Trecho do texto:
....

A origem do diabo
Ao falarmos sobre o século XXI, muitos, logo apontam essa
como a era da tecnologia, da razão e da ampla circulação de conhecimento. Sob
tal quadro, fica difícil imaginar que a figura mítica do demônio tenha espaço
na explicação do mundo ou no próprio imaginário das pessoas. Entretanto, uma
recente pesquisa demonstrou que o número de exorcistas, clérigos responsáveis
pela expulsão de demônios, credenciados pela Igreja Católica, vêm crescendo de
forma impressionante.
De fato, desde que o mundo é mundo, observamos que as
culturas ocidentais e orientais elaboram formas de explicar as mazelas que nos
afligem. Nesse esforço, a construção de uma figura maligna, acaba assumindo os
valores morais e comportamentos de menor prestígio em nossa cultura. Nas
religiões cristã, judaica e islâmica, o mal encarna a figura de um indivíduo
que se opõe a Deus e busca atormentar a vida de todos os seguidores de tais
religiões.
Para muitos especialistas, o desenvolvimento da figura
diabólica é fruto das várias dualidades que permeiam o cotidiano do homem. O
belo e o feio, a sorte e o azar, o certo e o errado, a vida e a morte compõem
jogos em que um lado assume significação positiva e o outro, necessariamente,
uma posição completamente negativa. Dessa forma, não se enganem aqueles que
acreditam que o universo demoníaco seja um traço singular às três religiões
anteriormente citadas.

....

Tarefa:
Dê sequência ao texto sobre a origem do diabo, começando logo após a última frase. Não é preciso usar a listagem.

Dados registrados:
....

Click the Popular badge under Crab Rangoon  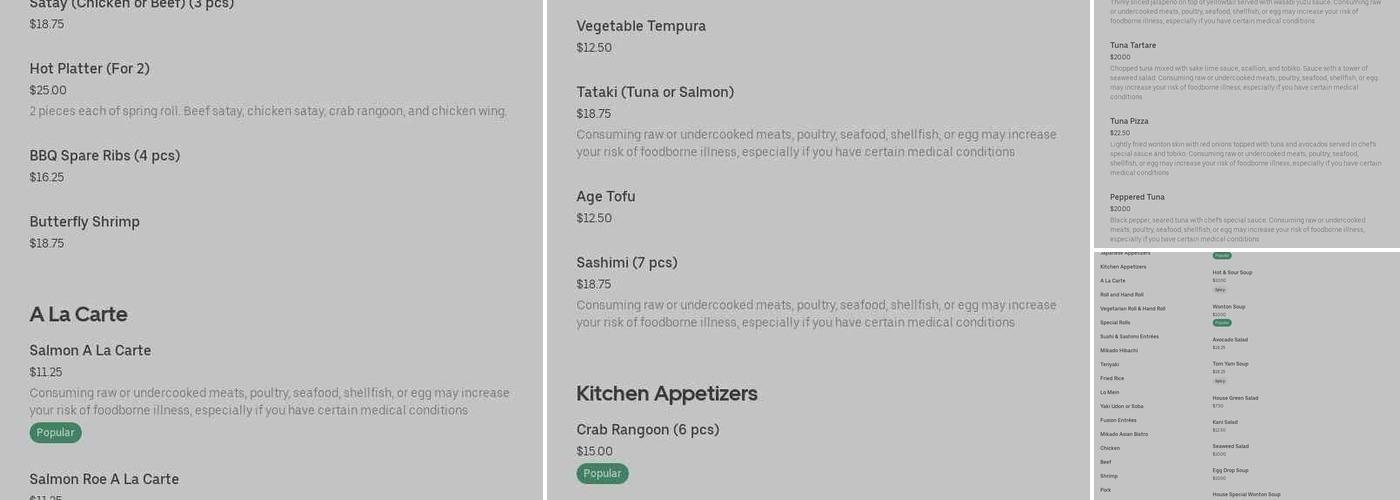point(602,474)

....

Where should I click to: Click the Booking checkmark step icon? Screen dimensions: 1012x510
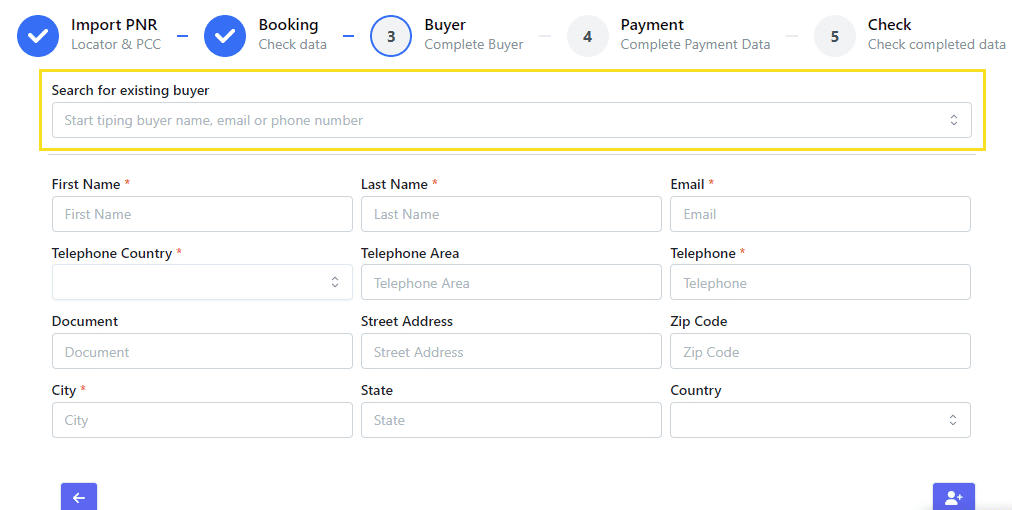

....

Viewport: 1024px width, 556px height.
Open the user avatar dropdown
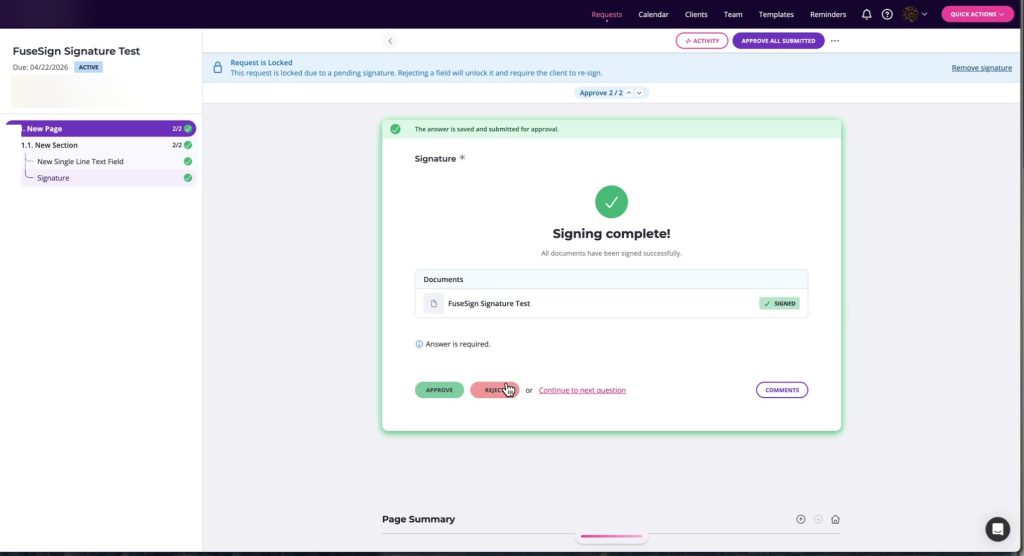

....

Resposta da tarefa:
No século VI a.C., o profeta persa Zoroastro realizou a
descrição de um ser chamado Arimã. Segundo as suas palavras, Arimã era o
“príncipe das trevas” e travava uma eterna luta contra Mazda, o “príncipe da
luz”. Segundo historiadores, esse valor da religiosidade persa acabou sendo
incorporado pelos hebreus durante o famoso Cativeiro da Babilônia. Naquele
instante, a interação com a cultura estrangeira deu origem ao “satan”, termo
que em sua tradução literal significa “acusador” ou “adversário”.
Em um primeiro momento, o demônio hebraico não assume a
postura estritamente aterrorizante que reconhecemos no cristianismo. Em várias
passagens do Velho Testamento, ele surge como uma espécie de colaborador que
recebe a autoridade divina para punir ou testar os fiéis seguidores de Javé. O
sofrimento de Jó, que perdeu todas as suas terras e ficou adoentado,
exemplifica esse tipo de postura que o demônio assume inicialmente no texto
bíblico.
Por volta do século II a.C., a figura do demônio aparece em
alguns textos apócrifos da tradição religiosa judaica. Se assumir uma feição
muito bem definida, os demônios são apresentados como seres malignos que
desorientam os indivíduos e os levam a cometerem atos deploráveis. No final das
contas, o lado mais sombrio do imaginário religioso judaico esteve concentrado
em descrições sobre o fim dos tempos. A fama do diabo apareceu mais tarde, com
o aparecimento da religião cristã.
Chegando aos textos do Novo Testamento, autores como São
João e São Paulo dedicam linhas e mais linhas em terríveis batalhas em que o
Diabo trava uma intensa guerra contra Deus. Nesse instante, de criaturas
efêmeras e indefinidas, os demônios passam a fazer parte de uma legião de seres
espirituais malignos chefiados por um líder supremo. Em uma dessas batalhas,
podemos destacar uma descrição em que Lúcifer e um terço dos anjos são expulsos
dos céus.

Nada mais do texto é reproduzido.